Mais, si le pochoir implique l'idée de stencil et de reproduction quasi mécanique, en réalité, rares sont les exemples de pochoirs ayant servi plusieurs fois. Et, lorsque c'est le cas, la comparaison des œuvres issues du même découpage est riche d'enseignement. Leur utilisation est fantaisiste : la forme du découpage a pu subir de multiples variantes au moment de l'application ; certains ont été pliés ou employés par fragments ; ailleurs, l'espace en réserve a été extrêmement retravaillé. L'identification des découpages n'est donc pas toujours aisée.

Toutes ces œuvres étaient destinées à être offertes pour les étrennes, ou à l'occasion d'une visite, voire publiées, comme le projet de frontispice pour Les Orientales, tandis que les découpages demeurent dans les papiers de l'écrivain, tels les « copeaux » de ses œuvres littéraires. Enfin, le poète invente en quelque sorte les collages picturaux, en appliquant plusieurs pochoirs dans une même composition, ou en les combinant avec d'autres empreintes.

L'emploi des papiers découpés se poursuit au-delà des années d'exil dans les îles Anglo-Normandes : certains sont encore utilisés en 1871.

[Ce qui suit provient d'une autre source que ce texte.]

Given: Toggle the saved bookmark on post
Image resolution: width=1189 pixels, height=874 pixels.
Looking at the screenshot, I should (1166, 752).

Les tâches, entre jeu de société et création informelle

Dès avant l'exil, le poète se livre à de vastes compositions de taches. En cette première moitié du 19e siècle, faire des taches puis les utiliser pour faire naître un dessin était aussi un jeu de société auquel avaient sacrifié d'autres auteurs comme Chateaubriand, notamment lors de son séjour à Wolsberg en août 1832. Valérie Masuyer, dame d’honneur de la reine Hortense, décrit le jeu en ces termes : « De la meilleure grâce du monde, il consentit même à se prêter à notre grande fantaisie de la mode actuelle des "taches d'encre". Élisa de Perrigny, Claire Parquin et moi en avons toutes réclamé. Il les faisait d'ailleurs avec autant d'amabilité que de rapidité ».

Taches
Taches |

Bibliothèque nationale de France

Taches avec empreintes de doigts
Taches avec empreintes de doigts |

Bibliothèque nationale de France

Victor Hugo, lui aussi, en offre, comme l’indique une lettre à Paul Meurice du 21 décembre 1858 : « Auguste vous remettra le 1er janvier ma carte de visite quadruple, vous pourrez en faire quatre images pour votre exemplaire des Contemplations. C'est dans cette intention que j'ai fait ces quatre taches d'encre sur du papier. Si, en leur qualité de taches d'encre, elles poussaient trop au noir (par la faute du papier qui boit beaucoup) vous me le diriez et je vous les remplacerais ».  Lors du voyage de 1863 au Luxembourg et sur les bords du Rhin, le 27 août, Victor Hugo note également cette anecdote dans son carnet : « À Cochem, j'ai fait en écrivant mon nom une tache sur le registre de l'aubergiste. Un Allemand a offert de cette goutte d'encre un thaller. Il demandait à la couper sur le papier. L'aubergiste, Paoli (Corse) a refusé. »

Cette recherche, qui s'est développée après les séances spirites de Jersey, est contemporaine des Klecksographien de Justinus Kerner : l'écrivain romantique allemand, qui s'intéressait aussi au spiritisme, pliait des morceaux de papier tachés d'encre, les dépliait ensuite, et la forme de la tache obtenue lui inspirait des écrits. Ces expériences préfigurent le test de Rorschach : le psychanalyste, lecteur du livre de Kerner, soumettait à ses patients des taches et interprétait leurs réponses.